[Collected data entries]

::::::::

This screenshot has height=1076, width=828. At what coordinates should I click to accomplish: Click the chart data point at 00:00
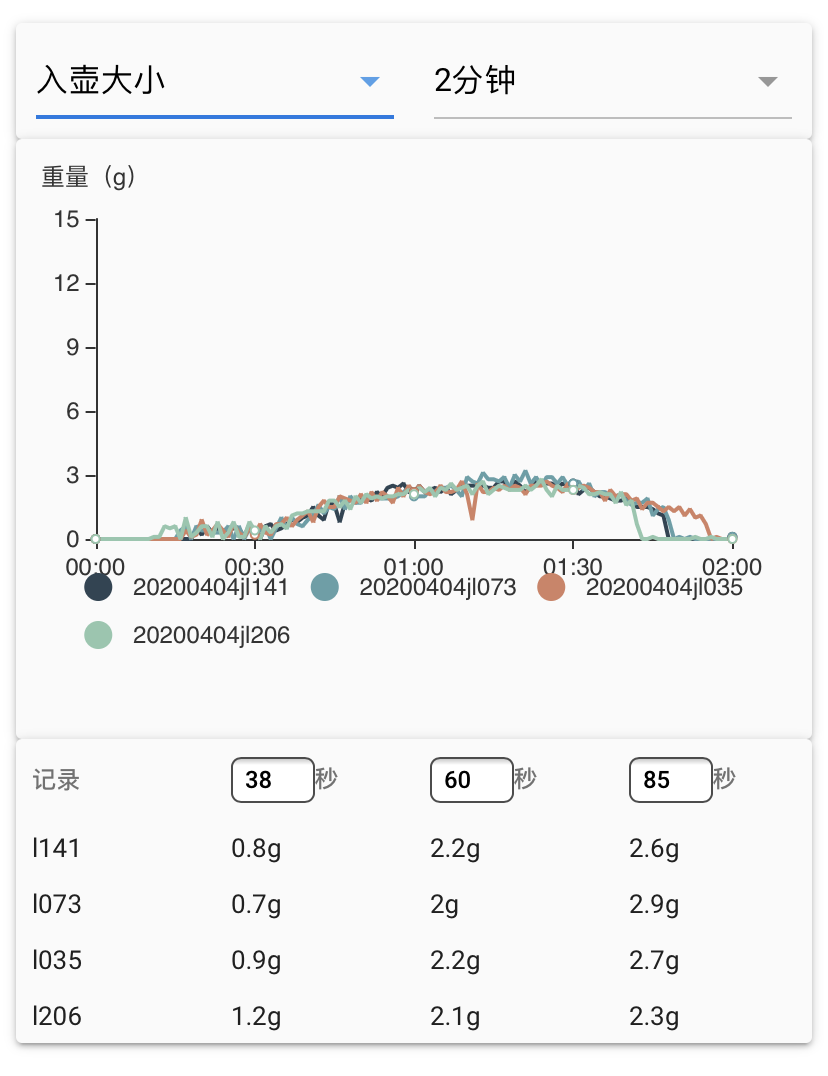[x=96, y=539]
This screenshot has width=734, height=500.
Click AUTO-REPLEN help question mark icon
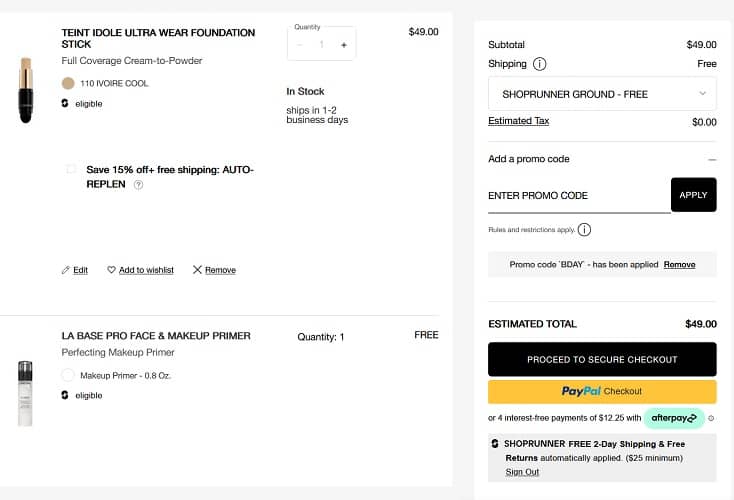click(x=139, y=185)
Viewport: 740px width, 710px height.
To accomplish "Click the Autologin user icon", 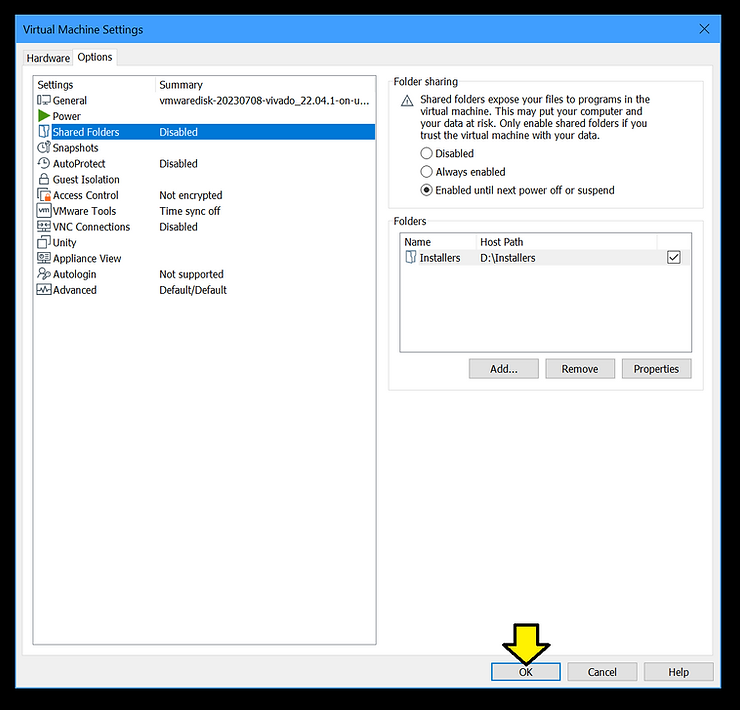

::::::::

▸ Task details
You need to restate all of the entries above exactly and leave the pictures behind.

▸ Task output
This screenshot has height=1076, width=828. At what coordinates should I click to accomplish: Click the chart data point at 00:00
[x=96, y=539]
This screenshot has width=734, height=500.
Click AUTO-REPLEN help question mark icon
click(x=139, y=185)
Viewport: 740px width, 710px height.
To accomplish "Click the Autologin user icon", 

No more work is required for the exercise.